→ **WORK ORDER**: Present the count of lines in the entries below that hold "zoom", and present nothing else.

[Collected data entries]
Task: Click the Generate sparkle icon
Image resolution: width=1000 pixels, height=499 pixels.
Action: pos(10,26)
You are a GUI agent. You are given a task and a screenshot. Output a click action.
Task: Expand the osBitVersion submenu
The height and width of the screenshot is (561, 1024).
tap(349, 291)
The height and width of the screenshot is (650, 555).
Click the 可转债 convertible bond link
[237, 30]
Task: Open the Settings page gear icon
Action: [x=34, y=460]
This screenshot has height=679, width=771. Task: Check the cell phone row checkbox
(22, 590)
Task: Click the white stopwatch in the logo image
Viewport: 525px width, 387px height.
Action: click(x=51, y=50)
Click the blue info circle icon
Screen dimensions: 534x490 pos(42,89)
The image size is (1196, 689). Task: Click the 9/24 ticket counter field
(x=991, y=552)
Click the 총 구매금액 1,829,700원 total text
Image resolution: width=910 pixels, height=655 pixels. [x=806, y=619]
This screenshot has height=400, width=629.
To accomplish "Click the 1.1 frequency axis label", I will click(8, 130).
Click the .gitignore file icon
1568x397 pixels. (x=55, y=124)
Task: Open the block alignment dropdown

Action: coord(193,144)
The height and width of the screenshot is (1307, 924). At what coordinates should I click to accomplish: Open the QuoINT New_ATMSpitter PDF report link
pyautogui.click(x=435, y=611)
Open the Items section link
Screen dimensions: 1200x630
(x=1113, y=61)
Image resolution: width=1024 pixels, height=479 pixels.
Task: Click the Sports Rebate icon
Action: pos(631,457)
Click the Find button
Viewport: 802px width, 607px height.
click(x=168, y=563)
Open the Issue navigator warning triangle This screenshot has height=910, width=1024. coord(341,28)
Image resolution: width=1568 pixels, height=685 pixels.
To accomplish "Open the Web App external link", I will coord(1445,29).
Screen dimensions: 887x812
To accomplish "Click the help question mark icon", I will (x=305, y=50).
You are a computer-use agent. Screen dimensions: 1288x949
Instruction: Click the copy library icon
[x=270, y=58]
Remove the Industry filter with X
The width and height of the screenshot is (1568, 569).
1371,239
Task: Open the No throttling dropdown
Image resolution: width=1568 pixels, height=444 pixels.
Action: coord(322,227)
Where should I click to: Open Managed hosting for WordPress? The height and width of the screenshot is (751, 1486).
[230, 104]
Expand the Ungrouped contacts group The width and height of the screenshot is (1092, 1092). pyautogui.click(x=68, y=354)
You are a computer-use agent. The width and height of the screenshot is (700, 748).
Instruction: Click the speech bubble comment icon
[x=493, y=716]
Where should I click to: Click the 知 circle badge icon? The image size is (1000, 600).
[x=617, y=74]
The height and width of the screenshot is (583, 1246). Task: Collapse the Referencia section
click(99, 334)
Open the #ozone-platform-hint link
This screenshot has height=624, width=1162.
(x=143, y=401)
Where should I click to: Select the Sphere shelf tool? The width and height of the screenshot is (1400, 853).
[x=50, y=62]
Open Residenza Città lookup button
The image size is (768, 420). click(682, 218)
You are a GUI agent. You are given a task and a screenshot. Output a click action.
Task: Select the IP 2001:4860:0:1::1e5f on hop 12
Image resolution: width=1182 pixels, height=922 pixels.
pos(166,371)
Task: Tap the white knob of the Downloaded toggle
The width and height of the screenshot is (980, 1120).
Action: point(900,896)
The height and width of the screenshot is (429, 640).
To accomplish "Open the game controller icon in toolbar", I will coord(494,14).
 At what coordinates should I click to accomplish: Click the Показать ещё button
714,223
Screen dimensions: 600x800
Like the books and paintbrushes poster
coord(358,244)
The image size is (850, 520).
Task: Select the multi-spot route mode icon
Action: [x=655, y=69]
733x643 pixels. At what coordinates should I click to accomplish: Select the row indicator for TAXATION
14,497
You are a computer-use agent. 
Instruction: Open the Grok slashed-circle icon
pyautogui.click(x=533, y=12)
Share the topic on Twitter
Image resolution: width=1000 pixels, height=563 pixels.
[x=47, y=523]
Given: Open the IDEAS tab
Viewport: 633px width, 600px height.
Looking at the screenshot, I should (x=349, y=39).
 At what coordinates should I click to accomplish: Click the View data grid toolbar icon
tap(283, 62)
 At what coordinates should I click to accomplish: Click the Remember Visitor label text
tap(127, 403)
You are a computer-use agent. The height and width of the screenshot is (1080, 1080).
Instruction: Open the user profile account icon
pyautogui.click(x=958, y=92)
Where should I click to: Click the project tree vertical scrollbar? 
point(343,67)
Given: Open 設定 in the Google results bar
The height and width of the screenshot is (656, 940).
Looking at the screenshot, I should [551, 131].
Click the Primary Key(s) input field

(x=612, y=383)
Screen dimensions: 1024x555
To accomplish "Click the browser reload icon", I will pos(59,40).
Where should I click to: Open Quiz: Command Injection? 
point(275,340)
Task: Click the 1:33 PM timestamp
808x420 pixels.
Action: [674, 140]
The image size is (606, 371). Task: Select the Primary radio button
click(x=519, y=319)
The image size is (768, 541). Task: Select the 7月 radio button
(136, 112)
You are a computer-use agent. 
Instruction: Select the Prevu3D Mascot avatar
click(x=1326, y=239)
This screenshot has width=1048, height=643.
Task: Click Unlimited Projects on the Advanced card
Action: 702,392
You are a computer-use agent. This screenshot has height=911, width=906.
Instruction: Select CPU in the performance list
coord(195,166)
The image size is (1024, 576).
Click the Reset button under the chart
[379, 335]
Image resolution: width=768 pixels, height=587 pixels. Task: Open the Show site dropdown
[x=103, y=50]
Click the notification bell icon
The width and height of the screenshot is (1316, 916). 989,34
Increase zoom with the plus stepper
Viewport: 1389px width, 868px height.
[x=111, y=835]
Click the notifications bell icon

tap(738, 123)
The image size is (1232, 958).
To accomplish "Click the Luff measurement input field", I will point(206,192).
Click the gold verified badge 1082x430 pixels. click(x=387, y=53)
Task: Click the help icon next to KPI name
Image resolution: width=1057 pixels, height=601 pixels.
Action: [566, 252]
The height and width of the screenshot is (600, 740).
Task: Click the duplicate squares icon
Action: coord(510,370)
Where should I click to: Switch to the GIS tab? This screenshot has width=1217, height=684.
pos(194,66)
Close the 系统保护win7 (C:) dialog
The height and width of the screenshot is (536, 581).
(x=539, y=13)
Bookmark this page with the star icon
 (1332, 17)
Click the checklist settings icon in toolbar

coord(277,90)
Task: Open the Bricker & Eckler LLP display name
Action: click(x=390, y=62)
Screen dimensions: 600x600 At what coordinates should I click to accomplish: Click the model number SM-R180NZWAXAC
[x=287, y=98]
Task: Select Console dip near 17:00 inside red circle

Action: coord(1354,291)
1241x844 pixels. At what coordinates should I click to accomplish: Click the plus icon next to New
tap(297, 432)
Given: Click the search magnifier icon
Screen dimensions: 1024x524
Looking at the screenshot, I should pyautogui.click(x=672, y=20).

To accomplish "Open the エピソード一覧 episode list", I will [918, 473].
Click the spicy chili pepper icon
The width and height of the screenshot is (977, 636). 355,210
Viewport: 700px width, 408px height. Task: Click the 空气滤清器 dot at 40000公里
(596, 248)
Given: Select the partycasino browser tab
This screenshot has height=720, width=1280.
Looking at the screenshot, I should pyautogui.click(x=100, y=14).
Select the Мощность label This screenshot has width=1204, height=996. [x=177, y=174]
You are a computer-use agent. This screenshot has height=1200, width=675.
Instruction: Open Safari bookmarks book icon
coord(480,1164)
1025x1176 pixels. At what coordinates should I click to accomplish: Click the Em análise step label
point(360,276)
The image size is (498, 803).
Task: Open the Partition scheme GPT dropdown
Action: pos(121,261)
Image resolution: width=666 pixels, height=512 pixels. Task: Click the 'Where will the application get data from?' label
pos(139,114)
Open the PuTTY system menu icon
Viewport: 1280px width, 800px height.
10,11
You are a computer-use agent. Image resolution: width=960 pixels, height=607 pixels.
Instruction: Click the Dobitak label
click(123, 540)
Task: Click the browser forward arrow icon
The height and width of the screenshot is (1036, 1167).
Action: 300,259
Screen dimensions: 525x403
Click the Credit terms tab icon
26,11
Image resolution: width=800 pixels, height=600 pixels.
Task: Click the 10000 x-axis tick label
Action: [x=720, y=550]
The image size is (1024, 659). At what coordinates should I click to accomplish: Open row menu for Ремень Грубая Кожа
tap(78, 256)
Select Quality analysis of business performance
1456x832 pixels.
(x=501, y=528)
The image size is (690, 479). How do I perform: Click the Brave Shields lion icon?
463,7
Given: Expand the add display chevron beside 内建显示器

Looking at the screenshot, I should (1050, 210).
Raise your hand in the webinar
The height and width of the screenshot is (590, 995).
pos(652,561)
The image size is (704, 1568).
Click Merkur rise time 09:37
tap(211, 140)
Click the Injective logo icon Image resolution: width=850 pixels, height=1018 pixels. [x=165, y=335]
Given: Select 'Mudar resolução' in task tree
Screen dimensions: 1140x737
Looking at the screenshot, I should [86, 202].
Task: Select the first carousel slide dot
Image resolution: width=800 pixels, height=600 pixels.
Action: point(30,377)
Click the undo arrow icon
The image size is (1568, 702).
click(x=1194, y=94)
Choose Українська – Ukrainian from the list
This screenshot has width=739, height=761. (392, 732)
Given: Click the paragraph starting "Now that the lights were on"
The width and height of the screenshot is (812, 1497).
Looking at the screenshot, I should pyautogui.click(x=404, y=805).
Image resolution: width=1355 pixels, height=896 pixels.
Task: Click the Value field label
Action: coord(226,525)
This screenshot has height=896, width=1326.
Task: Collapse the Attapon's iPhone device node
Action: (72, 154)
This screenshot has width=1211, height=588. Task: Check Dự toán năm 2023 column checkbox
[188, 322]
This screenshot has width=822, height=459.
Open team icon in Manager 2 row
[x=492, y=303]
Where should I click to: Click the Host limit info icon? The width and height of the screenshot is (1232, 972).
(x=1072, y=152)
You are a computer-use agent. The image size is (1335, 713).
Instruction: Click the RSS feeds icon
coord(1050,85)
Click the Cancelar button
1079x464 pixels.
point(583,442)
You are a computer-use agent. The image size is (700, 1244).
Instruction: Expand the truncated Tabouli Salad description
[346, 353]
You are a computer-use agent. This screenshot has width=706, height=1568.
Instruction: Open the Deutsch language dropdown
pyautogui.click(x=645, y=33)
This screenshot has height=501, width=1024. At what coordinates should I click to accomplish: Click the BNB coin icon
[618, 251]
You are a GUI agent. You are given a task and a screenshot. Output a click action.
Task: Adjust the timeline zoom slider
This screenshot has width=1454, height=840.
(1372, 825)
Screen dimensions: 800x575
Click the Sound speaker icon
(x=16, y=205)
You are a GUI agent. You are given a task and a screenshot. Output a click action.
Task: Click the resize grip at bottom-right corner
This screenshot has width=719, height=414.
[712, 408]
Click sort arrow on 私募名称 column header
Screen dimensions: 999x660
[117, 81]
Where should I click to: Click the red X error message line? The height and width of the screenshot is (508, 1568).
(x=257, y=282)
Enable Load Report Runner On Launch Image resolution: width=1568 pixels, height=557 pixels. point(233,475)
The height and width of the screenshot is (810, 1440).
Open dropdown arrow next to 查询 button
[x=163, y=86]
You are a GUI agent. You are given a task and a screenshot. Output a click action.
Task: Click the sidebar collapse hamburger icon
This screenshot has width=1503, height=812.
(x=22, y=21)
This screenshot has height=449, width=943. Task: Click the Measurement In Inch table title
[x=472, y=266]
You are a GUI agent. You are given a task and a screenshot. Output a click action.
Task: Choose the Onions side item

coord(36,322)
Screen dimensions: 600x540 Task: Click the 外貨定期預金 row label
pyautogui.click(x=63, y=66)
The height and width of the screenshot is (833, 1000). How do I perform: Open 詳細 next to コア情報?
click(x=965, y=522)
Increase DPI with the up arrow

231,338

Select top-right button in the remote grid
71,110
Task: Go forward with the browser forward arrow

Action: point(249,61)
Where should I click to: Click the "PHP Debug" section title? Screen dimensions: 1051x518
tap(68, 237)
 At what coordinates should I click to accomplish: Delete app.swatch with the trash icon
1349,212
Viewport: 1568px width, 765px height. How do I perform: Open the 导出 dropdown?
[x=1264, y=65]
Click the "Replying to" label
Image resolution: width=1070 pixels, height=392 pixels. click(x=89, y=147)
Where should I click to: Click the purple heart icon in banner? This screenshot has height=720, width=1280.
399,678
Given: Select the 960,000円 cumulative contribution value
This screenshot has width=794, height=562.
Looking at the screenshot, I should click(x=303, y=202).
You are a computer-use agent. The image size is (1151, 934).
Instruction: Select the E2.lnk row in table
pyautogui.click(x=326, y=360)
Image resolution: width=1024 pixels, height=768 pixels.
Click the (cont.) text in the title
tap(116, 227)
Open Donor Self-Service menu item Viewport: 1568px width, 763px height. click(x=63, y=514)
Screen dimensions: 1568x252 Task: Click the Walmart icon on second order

→ **ANSWER TO THIS TASK**: 2